Le « Big Data » et les objets connectés offrent de nouveaux outils pour optimiser la rentabilité des acteurs historiques dans les secteurs de la banque et l'assurance et les expérimentations vont continuer à se multiplier. Les challenges à relever restent toutefois nombreux, il s'agira par exemple pour l'assureur de faire le tri des informations qui déterminent un comportement à risque et il ne s'agira plus de couvrir le risque associé à un produit, mais les risques associés à des usages variés et personnalisés.

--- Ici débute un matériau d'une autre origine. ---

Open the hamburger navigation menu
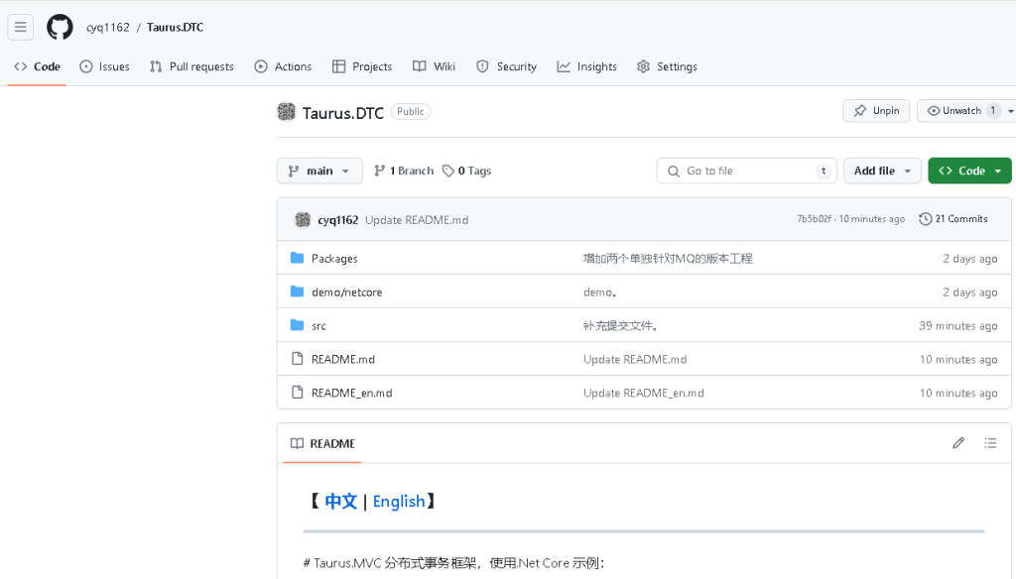The height and width of the screenshot is (579, 1016). 21,27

Le tout dans un bon équilibre entre personnalisation et gestion de la vie privée.
Le Big Data et les objets connectés ouvrent également de nouveaux marchés à de nouveaux acteurs comme les AssurTech et autres FinTech ou encore les GAFA. Les AssurTech et les FinTech répondent à ce stade aux nouveaux usages en se positionnant sur des niches, en redéfinissant les modèles d'assurance et en se basant principalement sur le communautaire et l'expérience client. Les GAFA, eux, revendent leurs données aux assureurs et aux banquiers. Ils tentent également dans certains pays comme le Royaume-Uni ou les États-Unis de s'insérer comme un nouvel intermédiaire entre le client et l'assuré en comparant et en distribuant par exemple des produits d'assurance, sans grand succès toutefois… pour l'instant.